▶ [Activity list]
[1] Answer these questions using the baseball game account.
(a) What share of the crowd in section 120 does the writer guess went regularly unmasked?
(b) Who hit the double that scored the run in the bottom of the 2nd?
(c) Who was the Mariners' starting pitcher?
[2] Print the section of the baseball game account that begins with the words containing "The Angels got" and ends with "stopped the bleeding.".

** Opening Extracted text block **

I don't know what I was thinking.
In section 120, I'd guess 30-40% of the crowd went regularly unmasked. There were more than a few Nosenheimers, too. Many were just not taking it seriously. Pandemic schmandemic.
And how did the Seattle Mariners organization and/or T-Mobile Park police this sudden huge crowd in the midst of a pandemic? Here's how. In our section, every other inning, a diminutive sexagenerarian hobbled down to the first row and silently held up a small sign that said wear a mask.
I loved that diminutive lady, by the way. She did what she could. She was tough, considering. But the crowd was big, excited, and 30% didn't give a fuck. Looking around at all these folks, I thought, “Oh right. I hate humanity. What am I doing here?” I'd forgotten. This Mariners team made me momentarily forget.
I wish the game made up for all this but it wasn't to be. We scored in the bottom of the 2nd on a double by (who else?) Jarred Kelenic, who plated (who else?) Abraham Toro, scoring from first. All with two outs. Nice.
The Angels got it right back in the top of the 3rd. Our starter, Marco Gonzalez, lost control of the strike zone and the bottom half of the Angels lineup. Their number eight hitter led off with a single, followed by a walk to their number nine hitter. “Not good,” I told my friend Erika, who had joined me despite not being a huge baseball fan. I tried to explain that these guys were the lesser hitters and the better hitters were about to come up. “So,” she said, “statistically, these guys at the top of the lineup have a better chance of getting a hit?” At which point their leadoff hitter doubled to left, scoring both men. “Yes,” I said.
But that was it. Marco stopped the bleeding.

** Closing Extracted text block **
** Opening Provided material block **

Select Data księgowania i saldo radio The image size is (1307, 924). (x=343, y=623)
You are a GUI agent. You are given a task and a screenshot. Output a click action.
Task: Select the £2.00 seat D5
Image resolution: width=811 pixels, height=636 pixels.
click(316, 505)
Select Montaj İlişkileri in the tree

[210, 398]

** Closing Provided material block **
** Opening Provided material block **

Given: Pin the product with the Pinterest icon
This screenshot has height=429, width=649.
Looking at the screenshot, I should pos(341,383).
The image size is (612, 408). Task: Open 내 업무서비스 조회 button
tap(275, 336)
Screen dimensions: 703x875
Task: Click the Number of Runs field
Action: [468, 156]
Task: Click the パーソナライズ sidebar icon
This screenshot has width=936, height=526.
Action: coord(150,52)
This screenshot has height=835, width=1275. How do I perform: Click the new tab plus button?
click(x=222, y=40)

** Closing Provided material block **

▶ [Answers for the exercise]
[1]
(a) 30-40%
(b) Jarred Kelenic
(c) Marco Gonzalez

[2]
The Angels got it right back in the top of the 3rd. Our starter, Marco Gonzalez, lost control of the strike zone and the bottom half of the Angels lineup. Their number eight hitter led off with a single, followed by a walk to their number nine hitter. “Not good,” I told my friend Erika, who had joined me despite not being a huge baseball fan. I tried to explain that these guys were the lesser hitters and the better hitters were about to come up. “So,” she said, “statistically, these guys at the top of the lineup have a better chance of getting a hit?” At which point their leadoff hitter doubled to left, scoring both men. “Yes,” I said.
But that was it. Marco stopped the bleeding.